▶ Brief
Wherever a line in the records contains the word "icon", return that line.

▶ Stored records
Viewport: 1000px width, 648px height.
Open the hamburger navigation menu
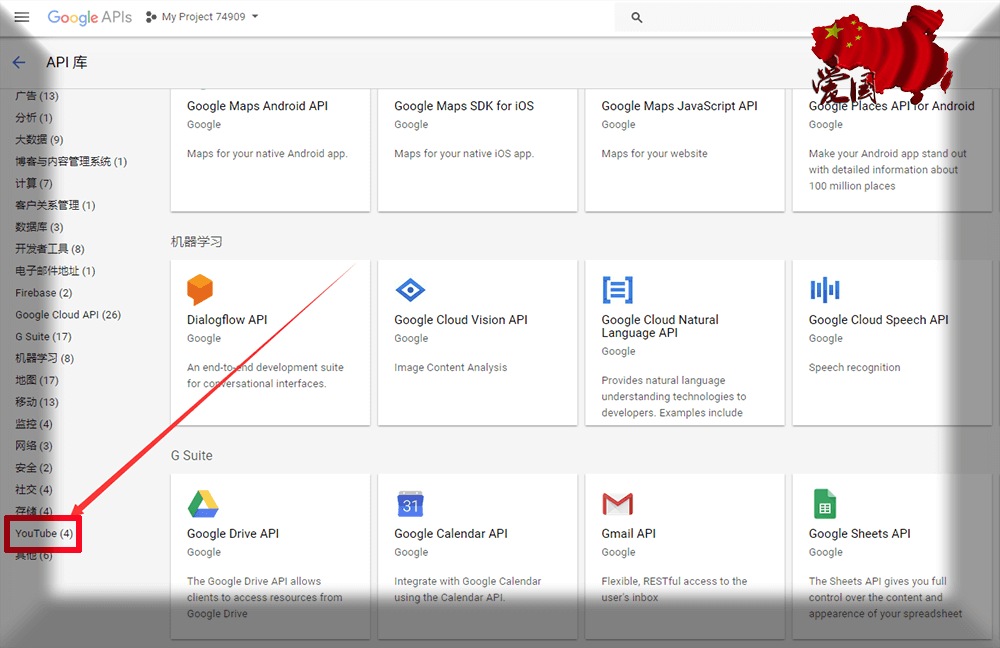22,17
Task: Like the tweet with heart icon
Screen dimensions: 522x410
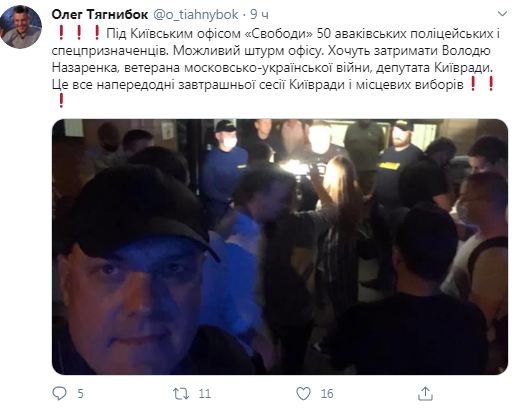Action: pyautogui.click(x=303, y=394)
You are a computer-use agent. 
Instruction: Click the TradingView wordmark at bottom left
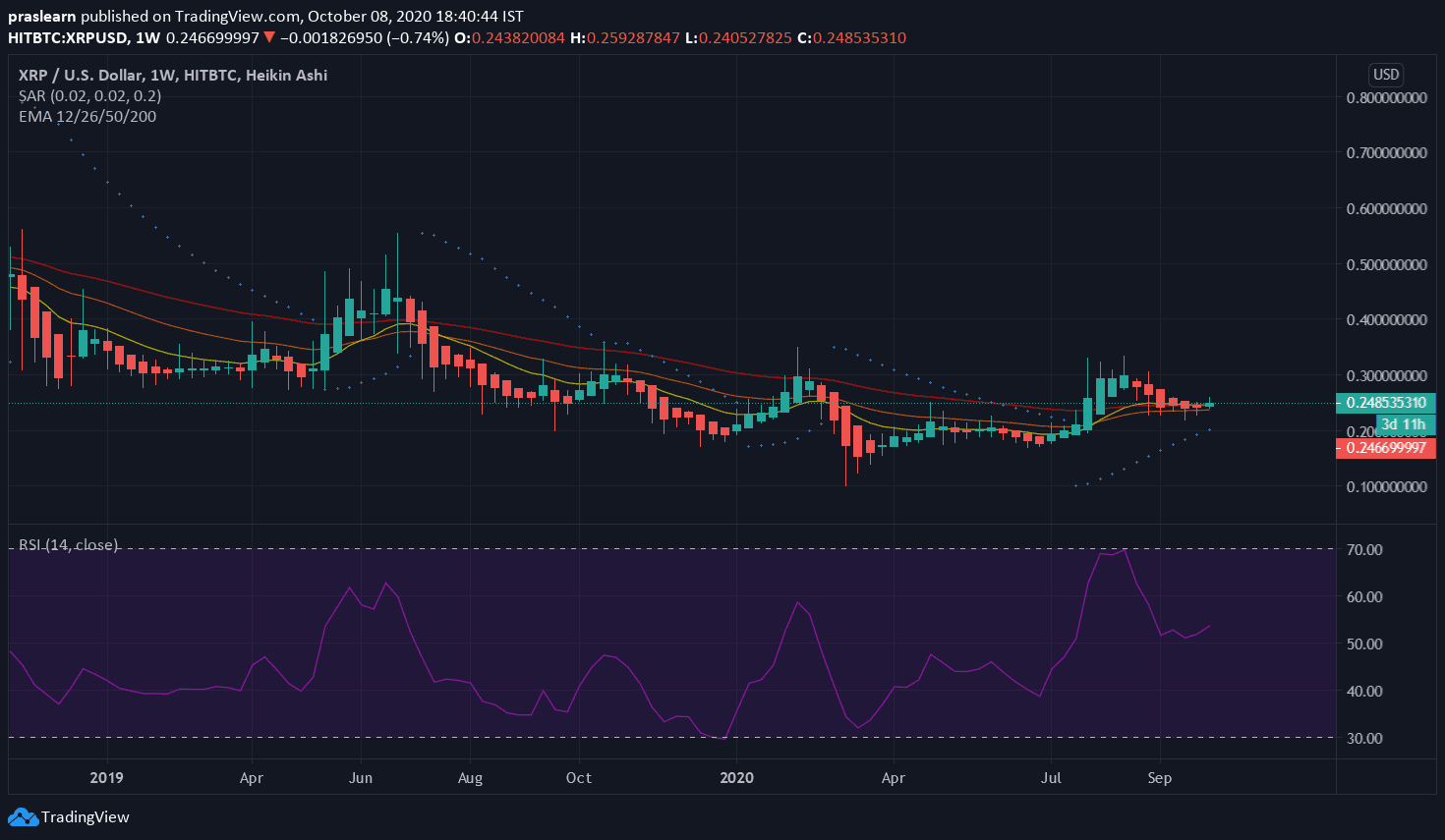[x=85, y=816]
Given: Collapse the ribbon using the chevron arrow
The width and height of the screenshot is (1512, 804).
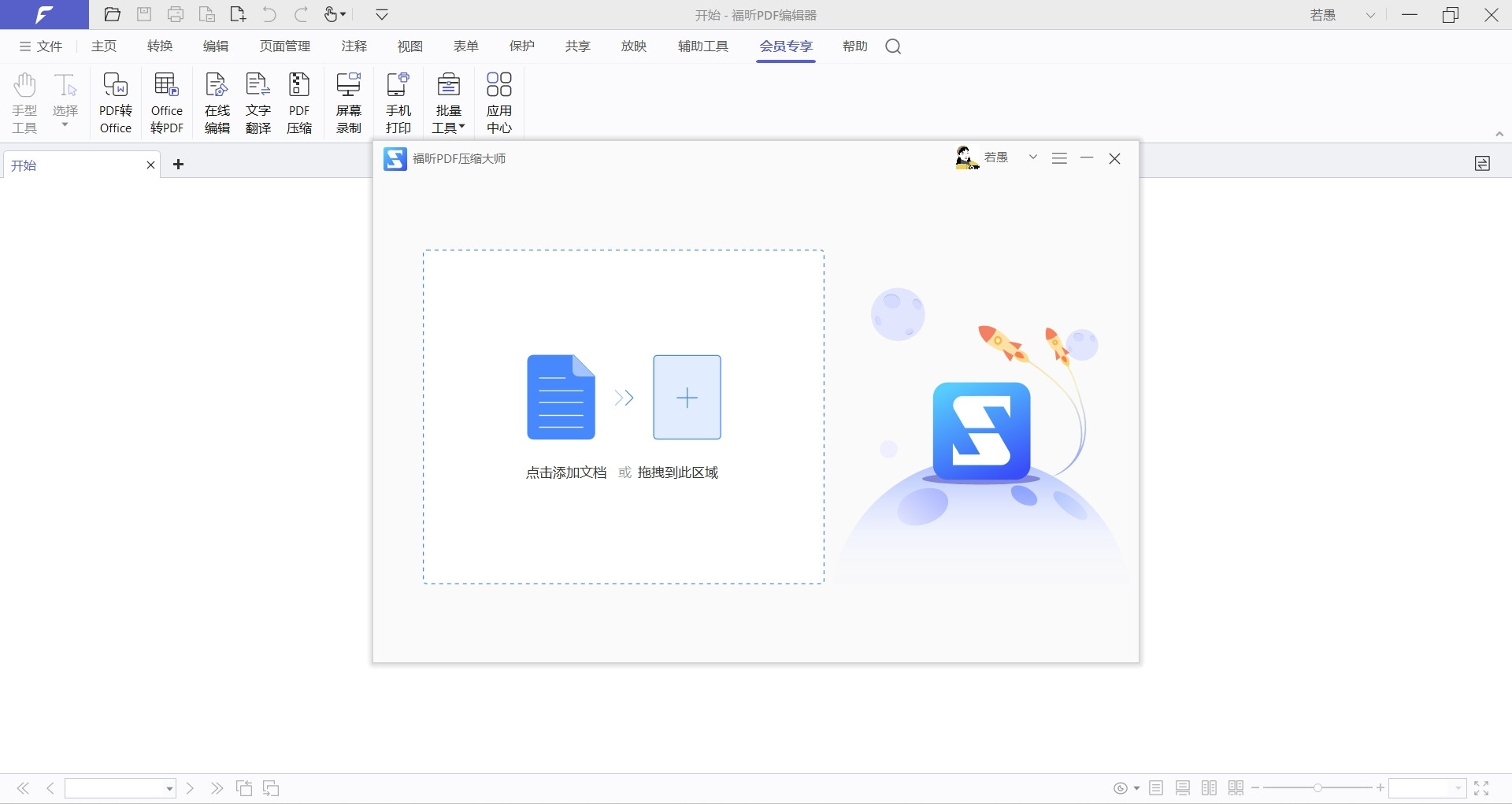Looking at the screenshot, I should 1499,134.
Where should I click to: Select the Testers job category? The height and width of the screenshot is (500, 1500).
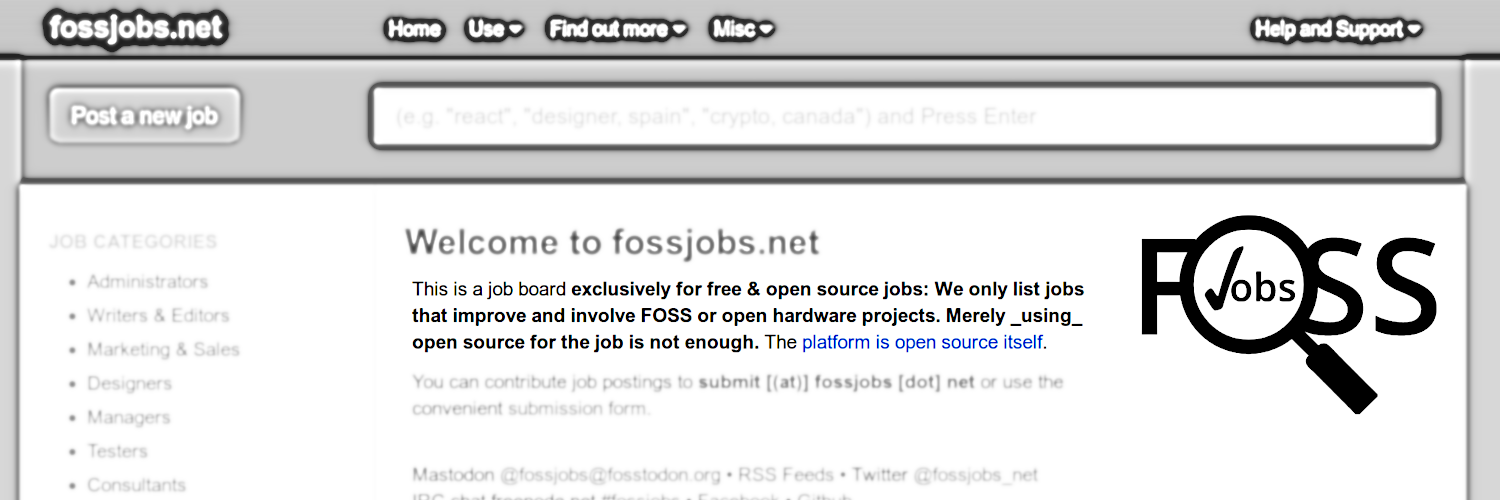pyautogui.click(x=117, y=452)
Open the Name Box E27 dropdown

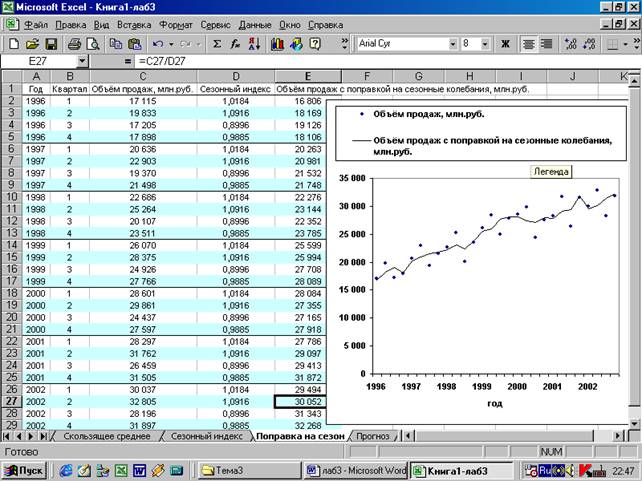[83, 61]

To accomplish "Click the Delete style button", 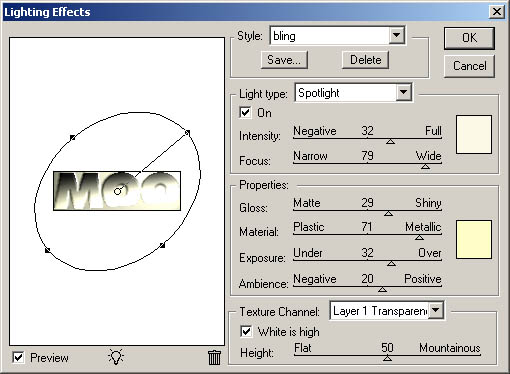I will pos(365,60).
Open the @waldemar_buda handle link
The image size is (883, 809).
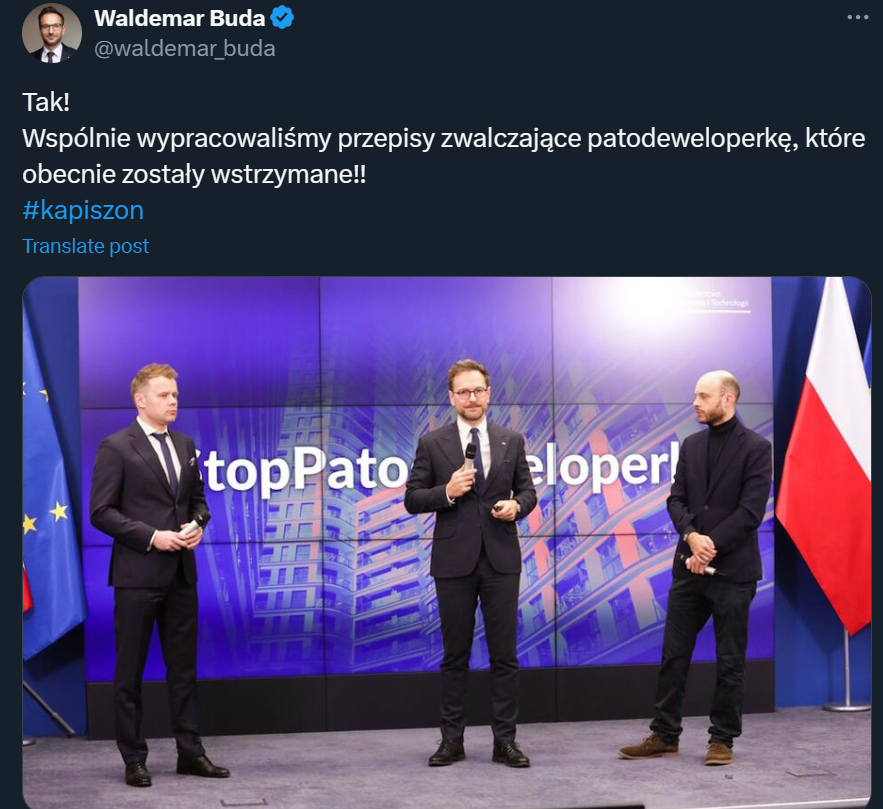tap(185, 48)
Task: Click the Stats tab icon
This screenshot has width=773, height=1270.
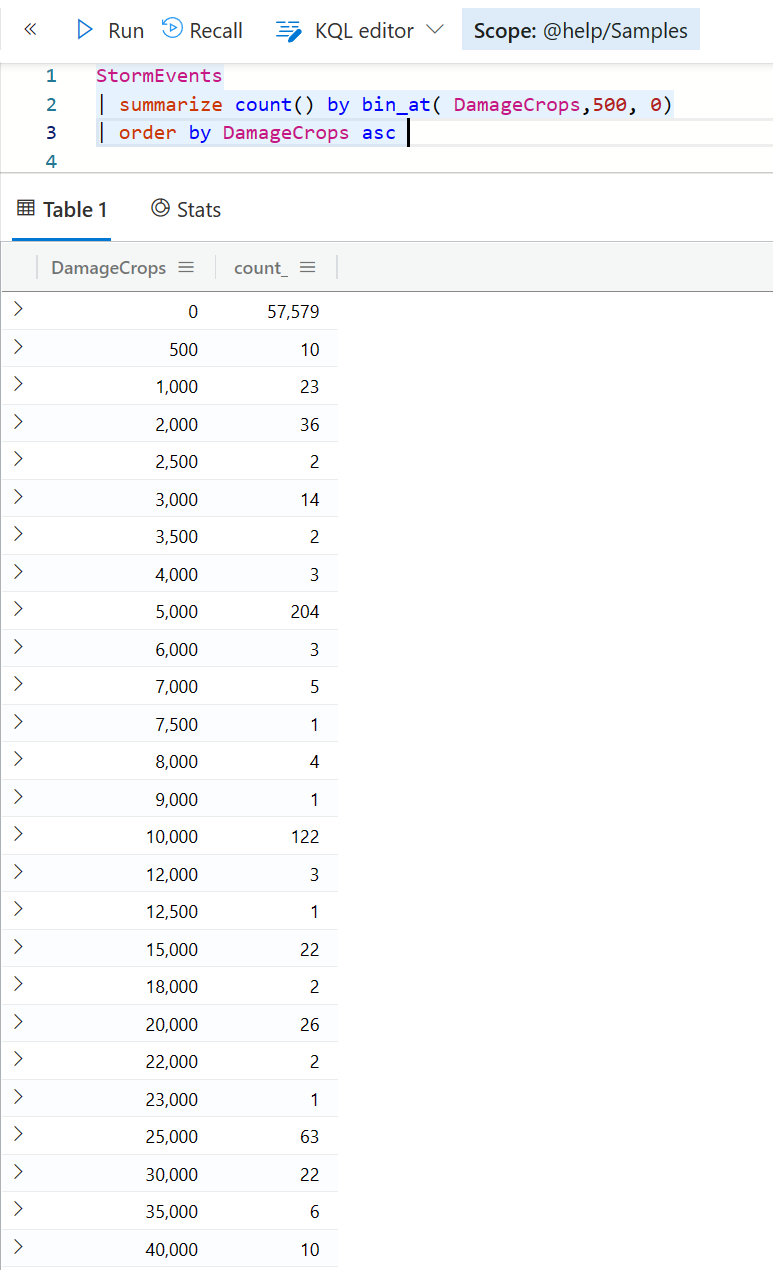Action: pyautogui.click(x=160, y=208)
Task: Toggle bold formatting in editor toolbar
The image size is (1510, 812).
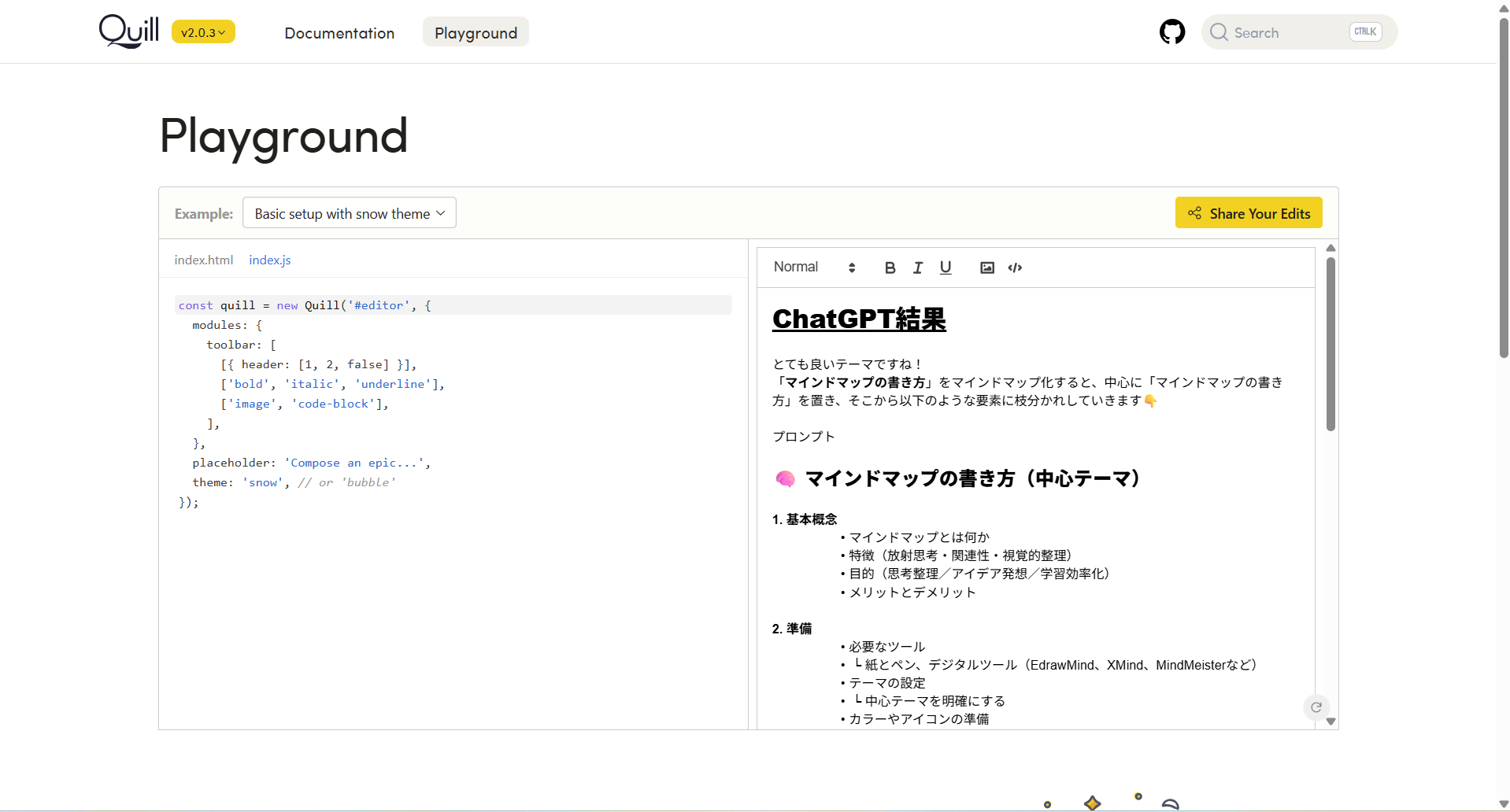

▶ Reply to the exercise
Task: Like the tweet with heart icon
Task: Click the Stats tab icon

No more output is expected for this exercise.